__Work to be completed__
Emit an exact copy of the lines running from the start of the records to the line containing "18-21 mm.diameter glass beads (134, 2136)", both included.

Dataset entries
##########
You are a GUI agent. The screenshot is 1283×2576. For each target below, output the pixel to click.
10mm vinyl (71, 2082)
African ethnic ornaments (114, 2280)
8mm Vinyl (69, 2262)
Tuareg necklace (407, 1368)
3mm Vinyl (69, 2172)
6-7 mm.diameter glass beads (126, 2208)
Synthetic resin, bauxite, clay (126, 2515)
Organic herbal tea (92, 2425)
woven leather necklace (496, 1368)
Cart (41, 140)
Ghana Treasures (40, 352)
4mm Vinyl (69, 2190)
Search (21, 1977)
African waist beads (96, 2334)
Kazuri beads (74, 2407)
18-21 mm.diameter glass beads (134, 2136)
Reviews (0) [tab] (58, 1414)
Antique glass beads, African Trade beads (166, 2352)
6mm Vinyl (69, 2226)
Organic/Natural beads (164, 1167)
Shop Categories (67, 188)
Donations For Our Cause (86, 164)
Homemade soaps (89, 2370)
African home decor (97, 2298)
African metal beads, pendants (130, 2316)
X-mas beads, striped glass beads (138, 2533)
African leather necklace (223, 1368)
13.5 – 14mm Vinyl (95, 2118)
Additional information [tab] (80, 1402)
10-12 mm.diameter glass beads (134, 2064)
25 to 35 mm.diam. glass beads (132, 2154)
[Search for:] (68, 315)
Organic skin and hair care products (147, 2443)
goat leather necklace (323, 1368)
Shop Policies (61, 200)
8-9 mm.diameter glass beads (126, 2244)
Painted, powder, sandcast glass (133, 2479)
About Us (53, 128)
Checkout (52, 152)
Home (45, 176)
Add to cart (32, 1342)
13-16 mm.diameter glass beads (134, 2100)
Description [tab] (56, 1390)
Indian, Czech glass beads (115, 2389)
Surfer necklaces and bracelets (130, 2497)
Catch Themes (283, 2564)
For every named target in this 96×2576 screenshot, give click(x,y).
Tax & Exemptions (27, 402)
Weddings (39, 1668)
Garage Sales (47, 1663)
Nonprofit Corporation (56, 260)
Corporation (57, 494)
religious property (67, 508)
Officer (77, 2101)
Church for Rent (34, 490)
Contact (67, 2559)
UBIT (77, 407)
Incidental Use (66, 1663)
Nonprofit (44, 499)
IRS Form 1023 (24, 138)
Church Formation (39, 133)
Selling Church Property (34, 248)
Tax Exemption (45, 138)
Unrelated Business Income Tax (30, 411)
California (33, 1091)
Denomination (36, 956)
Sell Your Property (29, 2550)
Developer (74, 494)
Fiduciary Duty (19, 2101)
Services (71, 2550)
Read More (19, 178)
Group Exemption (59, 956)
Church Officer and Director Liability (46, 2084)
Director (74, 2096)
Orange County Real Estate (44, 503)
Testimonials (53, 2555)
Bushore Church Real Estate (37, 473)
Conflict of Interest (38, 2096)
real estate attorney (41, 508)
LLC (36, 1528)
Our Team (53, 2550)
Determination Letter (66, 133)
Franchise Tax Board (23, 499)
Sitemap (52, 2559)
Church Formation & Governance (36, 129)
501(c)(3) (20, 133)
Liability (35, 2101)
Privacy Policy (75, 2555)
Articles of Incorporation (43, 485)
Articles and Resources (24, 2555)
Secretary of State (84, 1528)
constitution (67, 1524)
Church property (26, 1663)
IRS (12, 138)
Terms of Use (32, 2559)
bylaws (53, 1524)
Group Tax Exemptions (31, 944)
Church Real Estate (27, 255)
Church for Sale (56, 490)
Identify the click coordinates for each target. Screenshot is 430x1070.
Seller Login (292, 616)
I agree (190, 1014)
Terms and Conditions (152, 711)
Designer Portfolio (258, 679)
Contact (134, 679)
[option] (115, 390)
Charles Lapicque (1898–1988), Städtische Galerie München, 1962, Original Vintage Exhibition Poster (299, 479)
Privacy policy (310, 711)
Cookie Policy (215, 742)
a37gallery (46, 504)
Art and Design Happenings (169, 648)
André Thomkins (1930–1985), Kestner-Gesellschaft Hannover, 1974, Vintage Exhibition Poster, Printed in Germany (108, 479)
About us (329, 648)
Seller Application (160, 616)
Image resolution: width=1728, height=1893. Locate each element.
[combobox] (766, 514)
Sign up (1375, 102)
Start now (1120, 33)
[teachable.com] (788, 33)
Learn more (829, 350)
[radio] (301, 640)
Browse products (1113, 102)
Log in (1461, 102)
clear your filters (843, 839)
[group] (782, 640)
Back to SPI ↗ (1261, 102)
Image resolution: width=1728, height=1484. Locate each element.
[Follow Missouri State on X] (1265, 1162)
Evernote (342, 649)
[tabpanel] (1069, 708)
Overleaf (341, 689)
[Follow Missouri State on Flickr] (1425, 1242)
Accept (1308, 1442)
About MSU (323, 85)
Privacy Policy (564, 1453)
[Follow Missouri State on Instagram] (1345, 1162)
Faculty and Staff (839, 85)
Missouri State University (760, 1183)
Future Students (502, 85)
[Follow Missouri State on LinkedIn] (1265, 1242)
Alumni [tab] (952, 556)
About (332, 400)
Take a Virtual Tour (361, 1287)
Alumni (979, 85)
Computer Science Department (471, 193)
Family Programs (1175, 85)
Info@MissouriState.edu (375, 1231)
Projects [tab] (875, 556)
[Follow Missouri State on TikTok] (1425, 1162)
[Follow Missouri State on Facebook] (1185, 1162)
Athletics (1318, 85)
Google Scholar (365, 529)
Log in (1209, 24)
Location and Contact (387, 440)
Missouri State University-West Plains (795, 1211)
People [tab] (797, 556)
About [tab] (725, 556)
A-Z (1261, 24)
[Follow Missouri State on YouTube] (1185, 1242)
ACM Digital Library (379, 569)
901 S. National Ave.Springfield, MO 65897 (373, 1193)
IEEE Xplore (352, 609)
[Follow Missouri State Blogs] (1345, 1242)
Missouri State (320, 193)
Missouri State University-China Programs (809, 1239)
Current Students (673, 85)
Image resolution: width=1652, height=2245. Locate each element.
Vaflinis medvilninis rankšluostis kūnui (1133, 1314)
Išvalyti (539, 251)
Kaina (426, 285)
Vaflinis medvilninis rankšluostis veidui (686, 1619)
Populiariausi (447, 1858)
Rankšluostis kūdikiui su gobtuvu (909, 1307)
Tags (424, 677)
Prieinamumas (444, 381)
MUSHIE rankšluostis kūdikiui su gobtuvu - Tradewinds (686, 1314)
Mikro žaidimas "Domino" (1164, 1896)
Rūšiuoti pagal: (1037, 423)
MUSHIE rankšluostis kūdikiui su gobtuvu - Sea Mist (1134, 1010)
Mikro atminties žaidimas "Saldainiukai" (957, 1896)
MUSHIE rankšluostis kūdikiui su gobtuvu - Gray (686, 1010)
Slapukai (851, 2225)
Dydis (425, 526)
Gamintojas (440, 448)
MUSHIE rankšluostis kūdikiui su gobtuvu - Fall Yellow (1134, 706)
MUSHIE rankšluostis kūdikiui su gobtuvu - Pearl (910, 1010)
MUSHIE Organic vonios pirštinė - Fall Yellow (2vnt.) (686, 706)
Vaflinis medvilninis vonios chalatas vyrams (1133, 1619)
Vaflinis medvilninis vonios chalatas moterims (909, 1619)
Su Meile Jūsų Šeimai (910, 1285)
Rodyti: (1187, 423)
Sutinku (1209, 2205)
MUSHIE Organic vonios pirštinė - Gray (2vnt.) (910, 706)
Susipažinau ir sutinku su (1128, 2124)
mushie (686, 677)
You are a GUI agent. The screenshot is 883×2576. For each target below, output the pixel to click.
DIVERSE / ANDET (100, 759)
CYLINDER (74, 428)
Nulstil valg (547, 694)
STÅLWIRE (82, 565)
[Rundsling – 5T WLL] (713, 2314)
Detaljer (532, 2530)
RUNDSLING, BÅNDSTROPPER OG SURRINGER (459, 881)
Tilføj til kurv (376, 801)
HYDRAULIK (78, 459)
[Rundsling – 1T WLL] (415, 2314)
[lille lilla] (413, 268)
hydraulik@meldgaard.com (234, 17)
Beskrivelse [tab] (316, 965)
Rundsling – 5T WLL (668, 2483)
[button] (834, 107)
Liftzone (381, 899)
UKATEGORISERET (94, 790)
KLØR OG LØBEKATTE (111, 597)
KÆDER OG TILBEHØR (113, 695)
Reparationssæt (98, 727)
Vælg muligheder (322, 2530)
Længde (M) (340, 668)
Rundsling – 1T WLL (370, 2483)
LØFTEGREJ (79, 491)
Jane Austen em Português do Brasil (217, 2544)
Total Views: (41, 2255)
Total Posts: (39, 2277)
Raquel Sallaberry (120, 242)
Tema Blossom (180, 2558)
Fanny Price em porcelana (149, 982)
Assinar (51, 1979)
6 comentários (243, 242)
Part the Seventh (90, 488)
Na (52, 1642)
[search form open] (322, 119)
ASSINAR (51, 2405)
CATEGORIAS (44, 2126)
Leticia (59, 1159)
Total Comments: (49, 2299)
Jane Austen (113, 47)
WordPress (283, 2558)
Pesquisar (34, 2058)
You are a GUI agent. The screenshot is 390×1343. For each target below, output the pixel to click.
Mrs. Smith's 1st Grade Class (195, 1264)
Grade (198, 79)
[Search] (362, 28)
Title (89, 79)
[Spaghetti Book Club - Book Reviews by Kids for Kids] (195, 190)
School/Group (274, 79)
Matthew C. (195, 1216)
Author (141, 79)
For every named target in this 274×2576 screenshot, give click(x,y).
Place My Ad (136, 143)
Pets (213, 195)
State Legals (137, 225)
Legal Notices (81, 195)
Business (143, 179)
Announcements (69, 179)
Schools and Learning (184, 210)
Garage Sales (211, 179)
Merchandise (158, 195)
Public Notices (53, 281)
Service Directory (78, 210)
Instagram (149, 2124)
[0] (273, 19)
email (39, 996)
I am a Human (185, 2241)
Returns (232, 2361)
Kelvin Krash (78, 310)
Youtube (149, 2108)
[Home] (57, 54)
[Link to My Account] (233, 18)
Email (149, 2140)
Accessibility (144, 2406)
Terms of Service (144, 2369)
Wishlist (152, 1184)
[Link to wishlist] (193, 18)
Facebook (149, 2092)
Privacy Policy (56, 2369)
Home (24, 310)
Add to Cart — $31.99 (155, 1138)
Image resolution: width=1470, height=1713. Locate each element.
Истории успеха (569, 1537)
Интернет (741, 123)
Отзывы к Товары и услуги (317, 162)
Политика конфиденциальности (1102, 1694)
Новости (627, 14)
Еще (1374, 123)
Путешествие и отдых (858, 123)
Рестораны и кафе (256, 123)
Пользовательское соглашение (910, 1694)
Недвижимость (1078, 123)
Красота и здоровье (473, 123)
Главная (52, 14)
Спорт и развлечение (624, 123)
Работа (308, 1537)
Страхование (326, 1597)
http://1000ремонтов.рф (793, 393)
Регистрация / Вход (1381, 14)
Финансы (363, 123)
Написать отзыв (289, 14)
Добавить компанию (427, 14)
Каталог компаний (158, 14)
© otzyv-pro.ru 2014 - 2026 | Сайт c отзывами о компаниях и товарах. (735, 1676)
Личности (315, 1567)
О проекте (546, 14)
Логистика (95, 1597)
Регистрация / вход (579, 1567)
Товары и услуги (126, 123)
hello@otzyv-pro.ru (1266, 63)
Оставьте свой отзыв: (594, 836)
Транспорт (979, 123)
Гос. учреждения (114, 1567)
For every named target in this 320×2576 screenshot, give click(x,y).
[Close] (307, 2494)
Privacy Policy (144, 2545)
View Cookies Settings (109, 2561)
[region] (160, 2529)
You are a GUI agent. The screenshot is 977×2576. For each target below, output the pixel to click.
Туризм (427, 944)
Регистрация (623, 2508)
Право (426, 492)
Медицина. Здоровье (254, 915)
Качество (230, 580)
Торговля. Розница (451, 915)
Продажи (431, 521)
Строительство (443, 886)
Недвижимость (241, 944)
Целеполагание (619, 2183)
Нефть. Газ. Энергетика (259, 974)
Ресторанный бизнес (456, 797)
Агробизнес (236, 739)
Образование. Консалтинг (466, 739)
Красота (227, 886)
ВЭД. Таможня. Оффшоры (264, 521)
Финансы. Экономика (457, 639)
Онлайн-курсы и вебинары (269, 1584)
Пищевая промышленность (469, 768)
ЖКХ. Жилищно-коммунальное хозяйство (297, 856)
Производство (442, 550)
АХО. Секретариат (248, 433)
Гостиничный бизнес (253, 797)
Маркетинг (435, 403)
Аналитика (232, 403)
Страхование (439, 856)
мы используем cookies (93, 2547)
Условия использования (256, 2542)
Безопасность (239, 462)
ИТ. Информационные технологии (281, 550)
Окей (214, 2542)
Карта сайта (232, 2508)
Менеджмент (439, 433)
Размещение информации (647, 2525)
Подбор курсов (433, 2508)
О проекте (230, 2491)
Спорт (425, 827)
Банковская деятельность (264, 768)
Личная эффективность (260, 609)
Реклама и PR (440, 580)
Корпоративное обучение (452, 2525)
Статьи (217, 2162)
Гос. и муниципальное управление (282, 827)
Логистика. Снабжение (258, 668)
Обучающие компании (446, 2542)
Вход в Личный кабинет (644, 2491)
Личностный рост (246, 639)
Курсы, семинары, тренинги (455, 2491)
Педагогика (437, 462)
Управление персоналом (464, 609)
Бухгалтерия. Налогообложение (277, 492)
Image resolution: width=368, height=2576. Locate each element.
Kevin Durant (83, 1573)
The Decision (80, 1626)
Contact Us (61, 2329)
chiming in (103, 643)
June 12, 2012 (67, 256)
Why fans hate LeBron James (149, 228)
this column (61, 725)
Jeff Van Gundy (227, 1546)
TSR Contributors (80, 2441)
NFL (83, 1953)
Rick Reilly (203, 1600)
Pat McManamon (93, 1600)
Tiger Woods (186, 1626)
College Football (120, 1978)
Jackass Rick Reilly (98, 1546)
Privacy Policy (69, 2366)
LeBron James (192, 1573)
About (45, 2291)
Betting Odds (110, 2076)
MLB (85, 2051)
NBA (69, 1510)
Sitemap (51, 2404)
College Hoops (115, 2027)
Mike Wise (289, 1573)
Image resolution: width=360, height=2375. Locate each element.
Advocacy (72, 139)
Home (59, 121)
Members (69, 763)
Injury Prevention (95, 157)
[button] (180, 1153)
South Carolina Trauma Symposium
##########
__Problem solution__
You are a GUI agent. The screenshot is 1283×2576. For each target below, output the pixel to click.
10mm vinyl (71, 2082)
African ethnic ornaments (114, 2280)
8mm Vinyl (69, 2262)
Tuareg necklace (407, 1368)
3mm Vinyl (69, 2172)
6-7 mm.diameter glass beads (126, 2208)
Synthetic resin, bauxite, clay (126, 2515)
Organic herbal tea (92, 2425)
woven leather necklace (496, 1368)
Cart (41, 140)
Ghana Treasures (40, 352)
4mm Vinyl (69, 2190)
Search (21, 1977)
African waist beads (96, 2334)
Kazuri beads (74, 2407)
18-21 mm.diameter glass beads (134, 2136)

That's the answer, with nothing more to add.